Aux États-Unis, la mise sur pause de nombreuses interdictions portant sur le plastique à usage unique a fait suite à une importante campagne de relations publiques initiée par l’industrie du plastique, campagne basée sur d’anciennes recherches elles-mêmes financées par l’industrie pour affirmer que les produits réutilisables sont plus dangereux que les produits jetables pendant la Covid-19.

En Europe, le lobby du plastique a même été jusqu’à demander à la Commission européenne de lever l’interdiction (déjà votée) visant certains articles en plastique jetable pour des raisons de « sécurité publique ».

Pendant ce temps, la crise de pollution plastique n’a pas disparue

Ces allégations ont certes porté un coup à la lutte contre la pollution plastique, mais on peut espérer que ce ne soit que passager. Les répercussions de la production de plastique jetable sur l’environnement, les espèces sauvages et le climat sont toujours bien présentes dans les esprits. Un sondage paru ce lundi indiquait à cet effet que 86% des Canadien·nes étaient toujours en faveur de l’interdiction des plastiques à usage unique.

De l’extraction des matières premières à l’élimination des déchets, nous savons que le plastique pollue à toutes les étapes de son cycle de vie. Nous savons aussi que ce sont le plus souvent les communautés à faibles revenus — notamment dans les pays où nous exportons nos déchets plastiques — qui paient le prix fort de cette dépendance au plastique jetable dans laquelle nous maintiennent l’industrie pétrochimique, les pétrolières et les grands fabricants.

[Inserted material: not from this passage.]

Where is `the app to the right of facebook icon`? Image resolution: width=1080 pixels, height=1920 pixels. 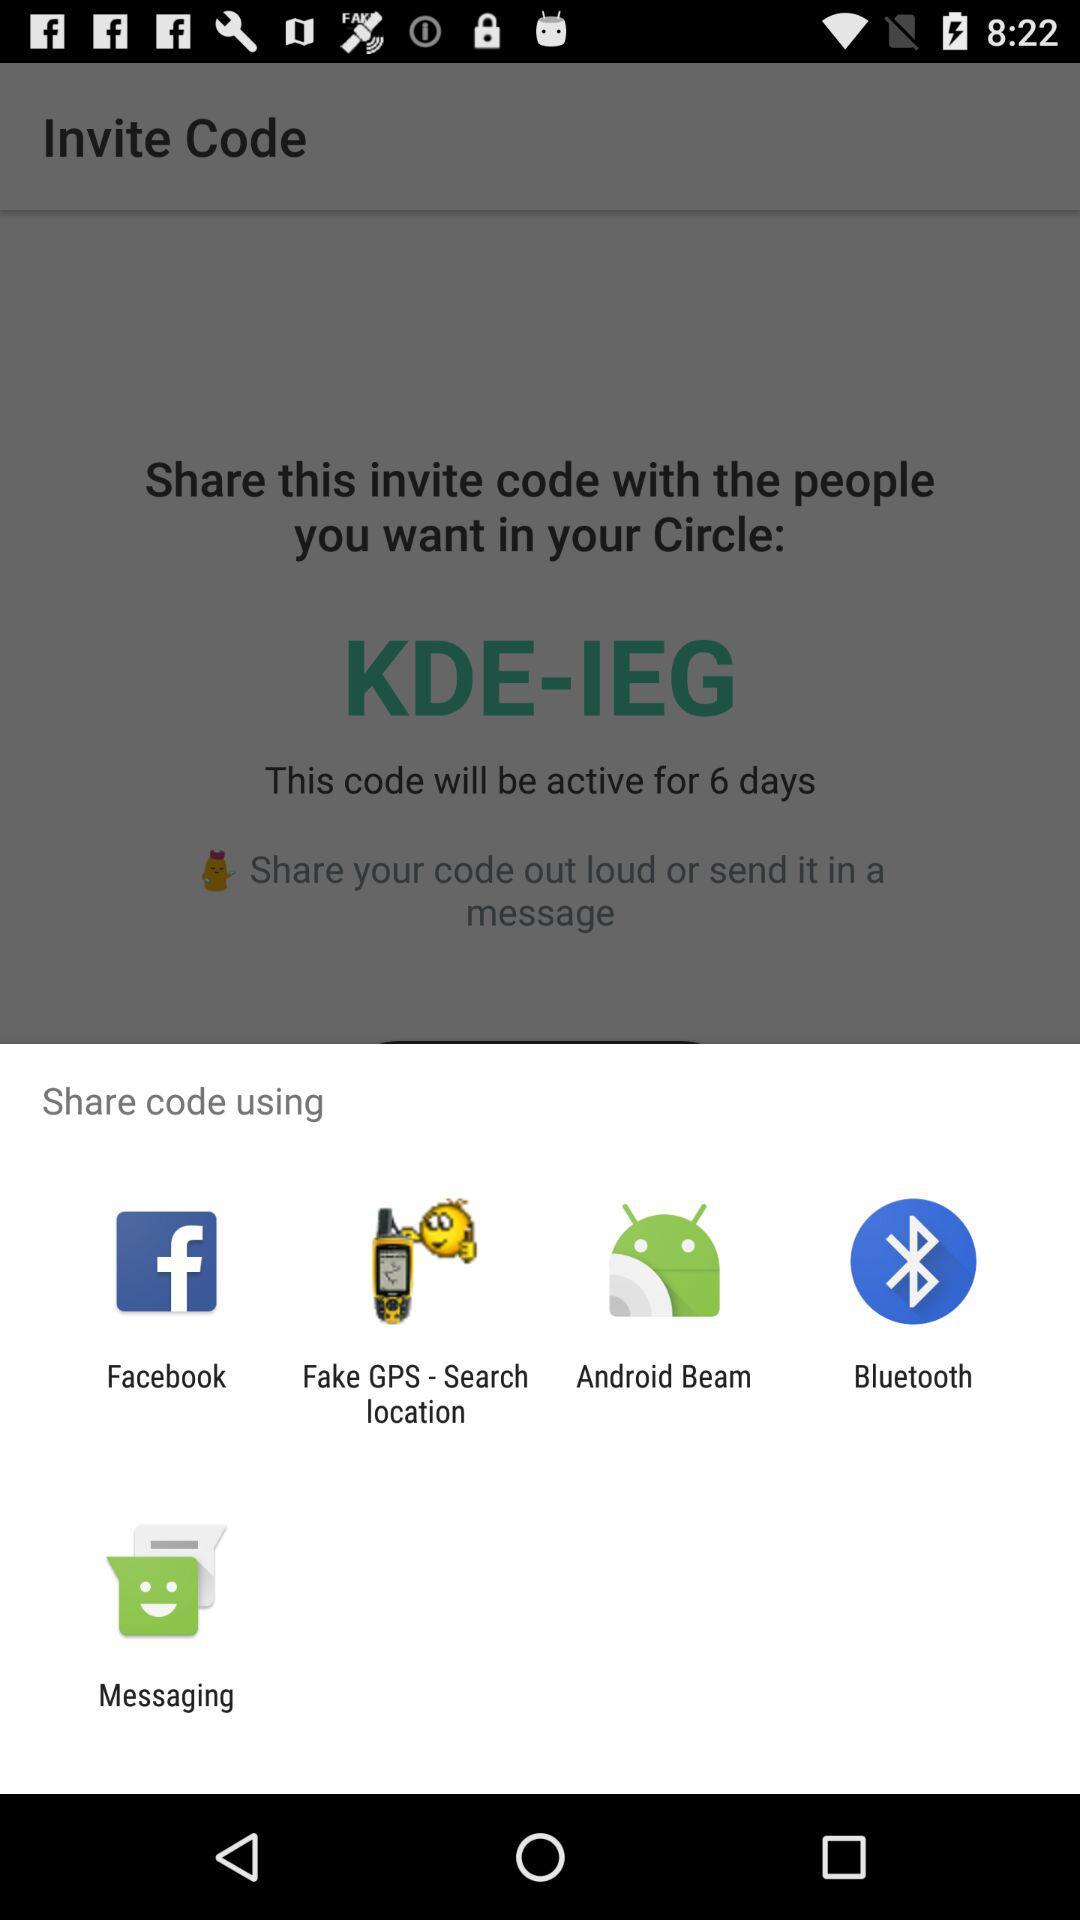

À l’heure de la reprise, il est important que les entreprises et les gouvernements sachent que l’usage du réutilisable peut être déployé en toute sécurité pour protéger à la fois le public ainsi que les travailleurs et travailleuses. Fonder nos décisions sur les meilleures données scientifiques disponibles plutôt que sur les mauvais conseils de l’industrie du plastique est ce qui fera une réelle différence pour l’environnement et les communautés partout sur la planète.